December 11, 2001
By Susan McKenzie
Lambert Beach isn't normally so crowded at eight o'clock on a Tuesday morning: a few swimmers, a handful of joggers and, if the surf is good, a cadre of surfers are usually the sole occupants of the stretch of sand on Tortola's north coast.
This Tuesday morning, however, the beach was literally bursting with bodies, and the surf wasn't even up. Expedition BVI, the first adventure race in the British Virgin Islands, brought athletes and staff and media and even a Hummer to Lambert Beach to launch the race. Athletes and gear and kayaks and megaphones have brought this quiet beach to life.
It was a sunny start, and a rainy start. In what seems to be typical weather at this time of year, the sun was shining and the rain was falling most of the morning. But the rain was a mixed blessing, since it calmed what was supposed to be choppy surf. It will likely rain at least a few more times today, but the calm water off Lambert Beach should bode well for both the first kayak section and the initial coastaleering, a section where security and safety are pre-eminent. If the surf does get too rough, teams will be ordered to swim the section, fifty metres off shore.
The race began (in rain and shine) with a sprint down the beach to the put-in for the kayaks. Moments after a brief blessing offered by Pastor John Klein of the New Life Church (who hoped for fair weather and a good time), race director Don Mann began the countdown. The teams tore down the beach, leaving a trail of not-so-well fastened ropes and sunglasses and hats in their wake. Some teams ran out ahead, like the New York-based Morgan Stanley, but others, like the mainly-female Athena, whose members include champion paddler Jane Hall, covered the beach in a slower paced jog, confident in their ability to make up time in the water.
The first team to hit the water was King Oscar/AdventureTraining.com, the paddling powerhouse captained by Robyn Benincasa. Within fifteen minutes, all of the teams were in the water, creating a conga line of bright yellow kayaks that weaved among the team's yachts.
The first leg of today's course is an eight mile paddle along the northern shores of Tortola to Brewer's Bay, where they will be coastaleering, a combination of swimming and scrambling along the rocky coast. Swimming is the safer option, but scrambling is generally the quicker option.
The rest of today will be spent largely on or in the water, kayaking, swimming and coastaleering, but teams will also be doing some trekking on Jost van Dyke, and a rappel down its rocky cliffs before they finish today at Foxy's Bar in Great Harbour. Teams that do not make it to Checkpoint (CP) 2 by noon will be moved into a second race category called "Adventure." They will still race, but on an abbreviated version of the original race.
The race course itself has been designed so that teams change disciplines every six hours or so.
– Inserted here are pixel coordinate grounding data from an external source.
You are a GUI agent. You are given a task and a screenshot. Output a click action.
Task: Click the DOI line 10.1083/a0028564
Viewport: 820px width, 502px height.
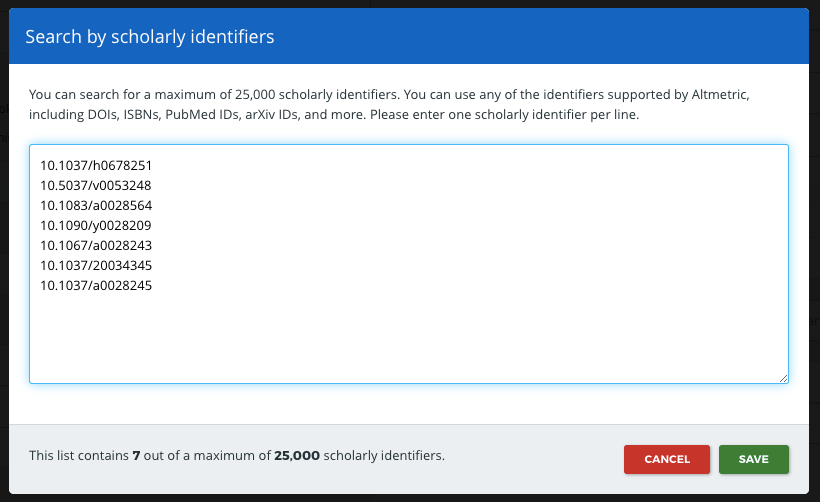tap(96, 205)
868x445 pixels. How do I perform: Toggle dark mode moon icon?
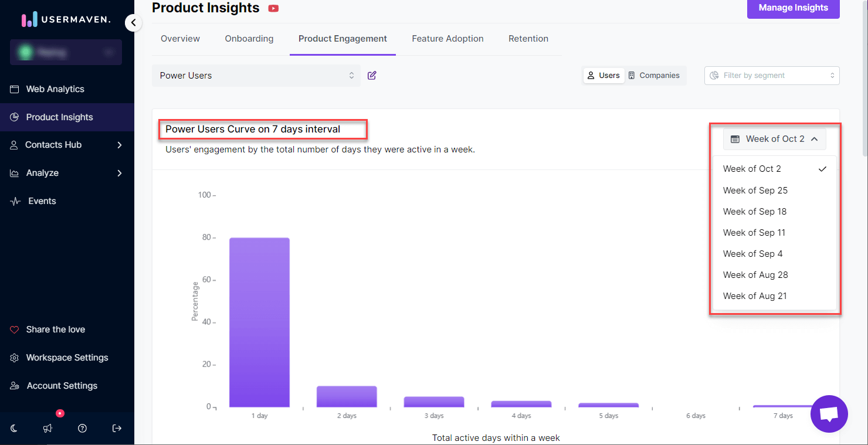coord(14,429)
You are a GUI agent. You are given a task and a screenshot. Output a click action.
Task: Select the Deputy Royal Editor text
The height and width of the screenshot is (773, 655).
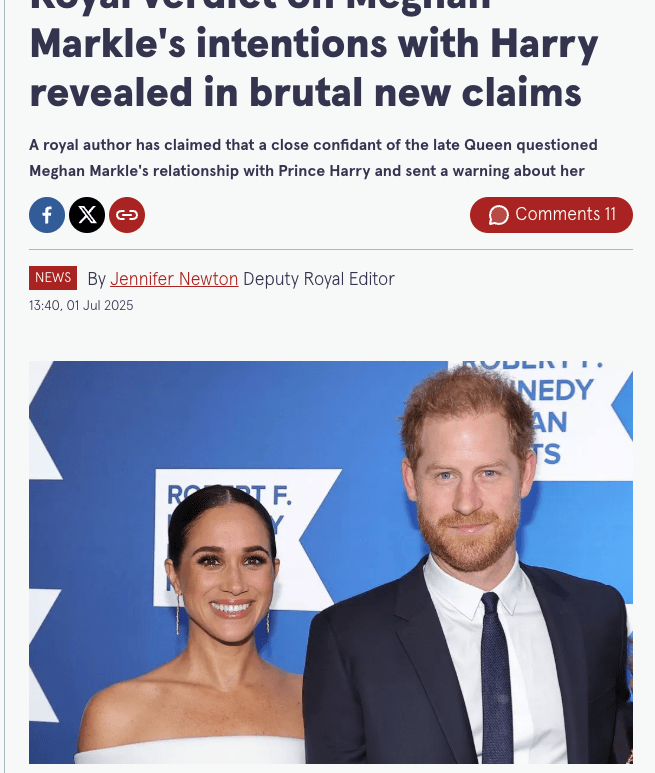[319, 279]
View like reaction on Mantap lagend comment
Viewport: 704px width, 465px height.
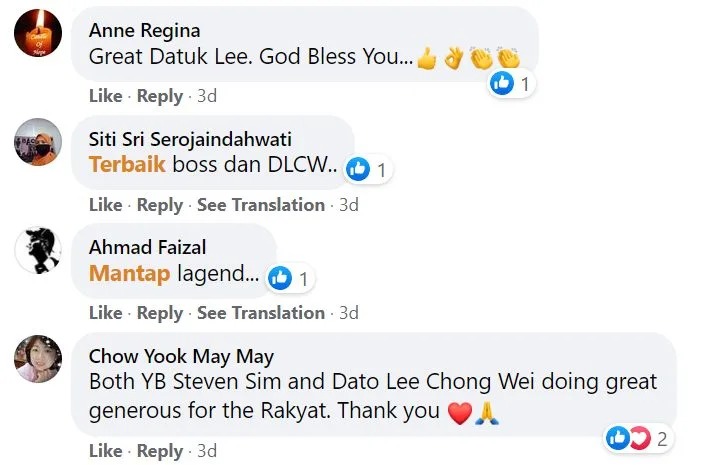[290, 278]
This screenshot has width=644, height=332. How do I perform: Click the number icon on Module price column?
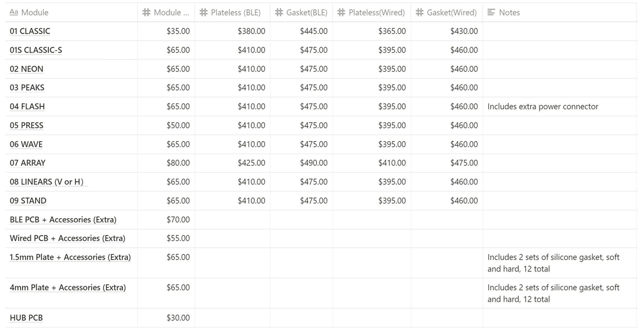coord(146,13)
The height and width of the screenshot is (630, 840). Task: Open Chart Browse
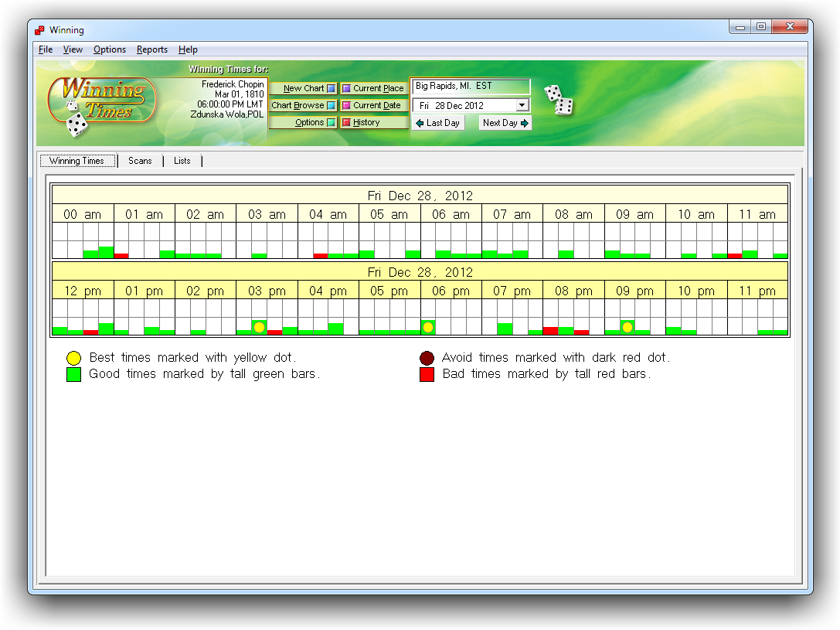(303, 105)
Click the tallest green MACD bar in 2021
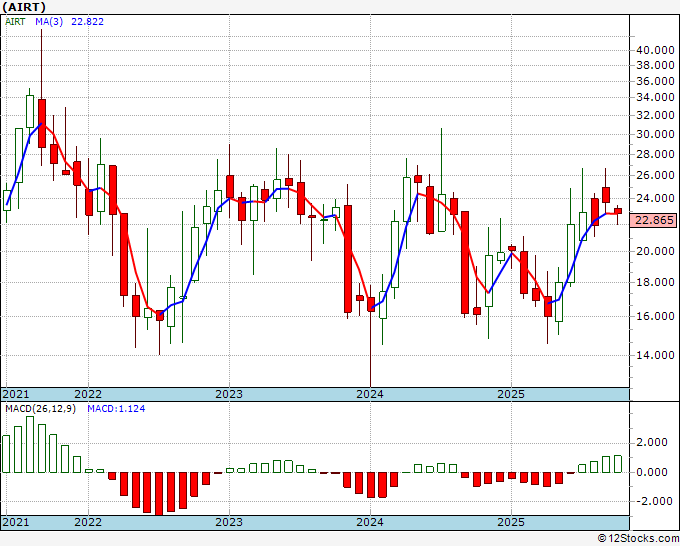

"I wanted to design a course I would enjoy as a racer," says Ian Adamson. "Almost every race has a painful, miserable and boring death march. Expedition BVI does not." (Though the trek on Jost van Dyke will be hot and difficult, at least it won't last a day and a half.)
"This really is a different sort of race," says Team Epinephrine's Paul Romero, who is an experienced adventure racer. "It's not quite an expedition, because we'll be stopping each day, but it's not a stages race either, because there is no time cut off each day. I think that's going to make it interesting for all of us."